The system is engineered specifically for offshore drilling and, in the future, can be integrated into the rig’s anti collision system to create a unified, seamless approach to safety, automatically shutting down equipment when dangerous situations develop. Because the system is fully portable, it can improve safety not only by continuously monitoring the drill floor but by temporarily monitoring any area on the vessel.
Vision IQ was tested in an onshore R&D facility before the first fully functioning prototype was installed on the West Neptune sixth-generation, ultradeepwater drillship for use in real-world environments. The successful pilot program led to plans for the system to be deployed on 12 rigs by the end of the year.
As part of its commitment to improving offshore safety, Seadrill has made the technology behind Vision IQ available to industry peers.
The company also is tapping into Big Data and data analytics technology, using real-time data from onboard equipment to optimize productivity, improve understanding of asset integrity and more effectively manage maintenance.
Working within an exclusive partnership with The Marsden Group, a Houston-based data science company, and using Microsoft Azure cloud-based computing, Seadrill has built a digital platform called PLATO to support the understanding and management of data gathered from its floating assets.
PLATO creates a digital twin that allows the performance of onboard equipment to be monitored, predicting fluid use, degradation and wear to identify potential failures. This digital platform collects and analyzes data, identifying performance patterns to monitor and control assets and streamline operations. It works by using a series of prebuilt algorithms and models that are trained to understand when any area of the performance data is showing an exception to the norm. When unusual or abnormal trends are identified, PLATO provides clear and specific recommendations for improving performance.
The platform also monitors the BOP in real time and feeds the information to the operating company, which can monitor performance remotely. By collecting millions of lines of data relating to every aspect of performance and turning it into usable information, Seadrill is extracting knowledge that can be used to make faster and more informed decisions to better manage asset integrity. Over time, not only does the company learn from the actions taken onboard specific rigs, but it also can visualize how these actions influence performance across the fleet.

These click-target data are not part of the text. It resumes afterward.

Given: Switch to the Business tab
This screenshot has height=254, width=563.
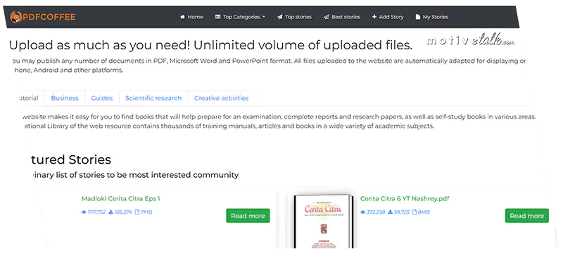Looking at the screenshot, I should [x=65, y=98].
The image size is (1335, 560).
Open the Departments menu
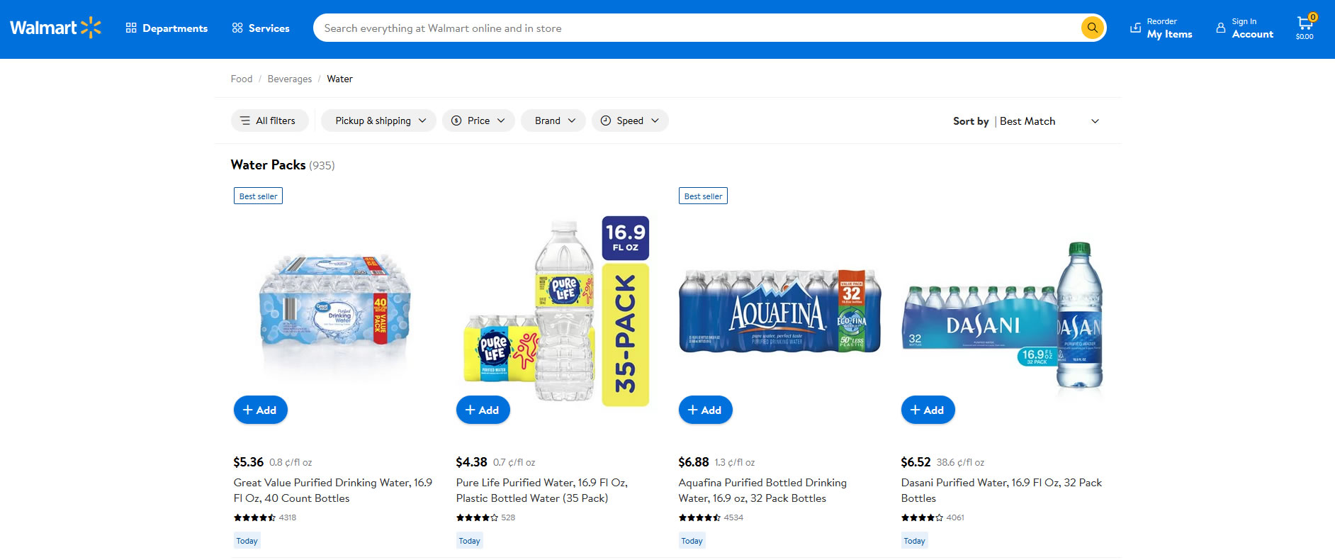tap(167, 28)
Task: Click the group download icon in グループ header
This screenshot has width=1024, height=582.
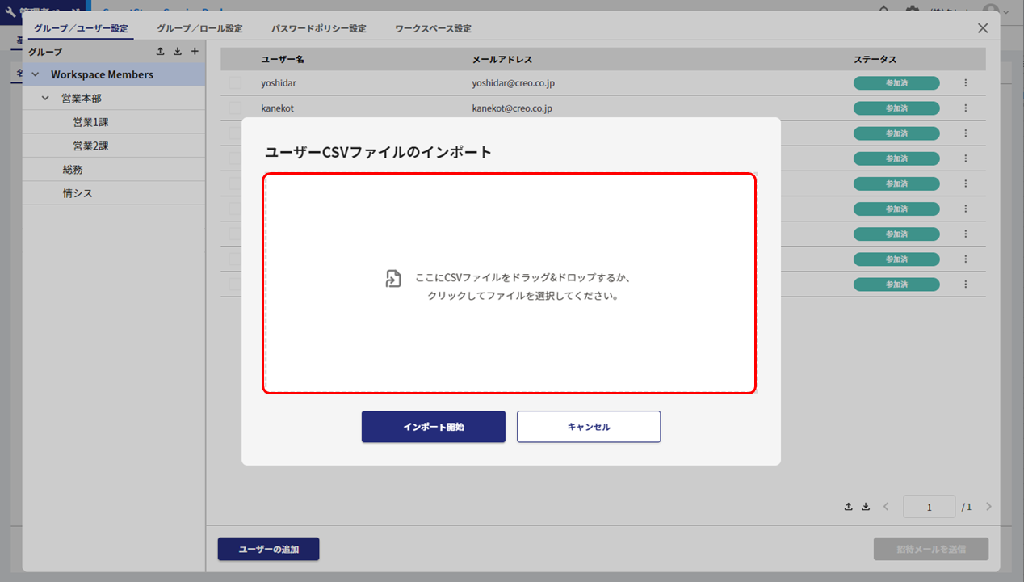Action: [178, 52]

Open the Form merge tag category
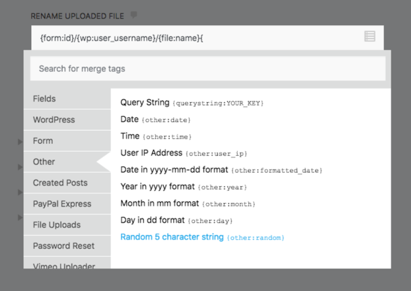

PLATO is already on all Seadrill drillships, and work is underway to analyze if it should be rolled out across the rest of the floater fleet so data can be gathered from multiple assets and crews. Currently, by looking at the drillship fleet as a whole, it is possible to see trends and measure efficiencies more precisely.
PLATO will track the time it takes to trip in and out of the hole, analyze performance, identify which drillers are least and most efficient, and use this information to help people improve processes and best practices across the company. Internal training programs can be developed using historical drilling data to tailor courses that use a simulator to help drillers improve. The result will be enhanced safety and efficiency across the board.
While this is a useful application of the technology, it is not the only improvement enabled by the digital platform. PLATO also gathers equipment performance data for improved maintenance planning. Crew members can access performance data using devices like iPads to better understand fatigue and wear and plan repair and replacement based on the condition of the equipment instead of adhering to a predetermined and often inefficient maintenance plan.